Flow with an incoming Mach number of 0.3 and an inlet total pressure of 300 psia enters a combustion chamber 18 in. long with a 5 in. diameter and a friction factor of 0.040. The total temperature increases from 1200°R to 2400°R. What is the total pressure ratio across the burner if the specific heat ratio is 1.30? Also determine the burner ratios for static temperature and pressure, and the exit Mach number. Plot the changes of these ratios and the Mach number as a function of axial position in the chamber (for incoming Mach number of 0.3 only).
Now investigate the effects of these ratios with different incoming Mach numbers.
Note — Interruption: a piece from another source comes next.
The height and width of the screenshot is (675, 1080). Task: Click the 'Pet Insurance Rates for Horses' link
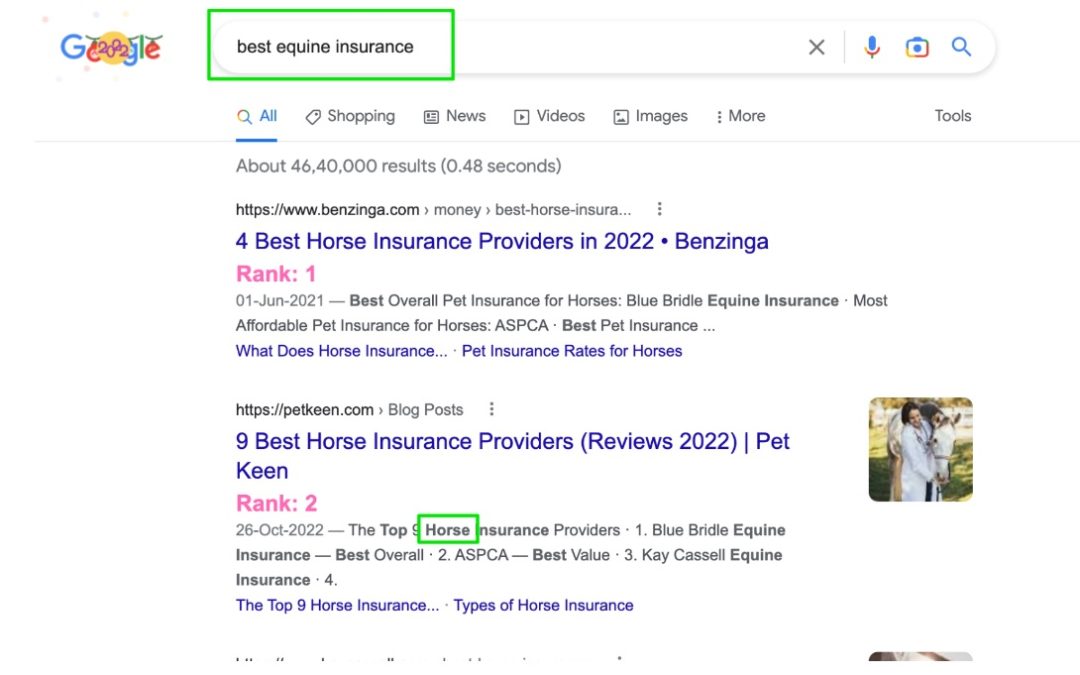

Vary the Mach number from 0 to 0.4 in increments of 0.05. On a single graph, plot each variable ratio (total pressure, static pressure, static temperature) and the exit Mach number against the incoming Mach number. (You will want to use a double-Y-axis plot, with the exit Mach number and pressure ratios on one axis, and the temperature ratio on the other axis.)
To solve this problem, you will need to numerically integrate the equations you develop from the table of influence coefficients. This is relatively easy if you replace all the differential terms (dM2, dT, etc.) with delta terms (DM2, DT, etc.) where a delta term represents a change in the variable in space. Divide the chamber into 100 increments, and use a backwards difference for each delta term (i.e. ΔM2 = M2i - M2i - 1). In this fashion, you can numerically integrate your way across the burner.
You may choose any computer language you prefer provided you are not using a commercial or other pre-written application to do the work for you (i.e., MATLAB, Mathematica, Excel, and other available software are not acceptable).
To complete this project, you must turn in the code listing, numerical results from your code (appropriately formatted and aligned for readability with exactly 3 decimal places), and your plots (with appropriate titles, axis labels, labeled legends, etc.).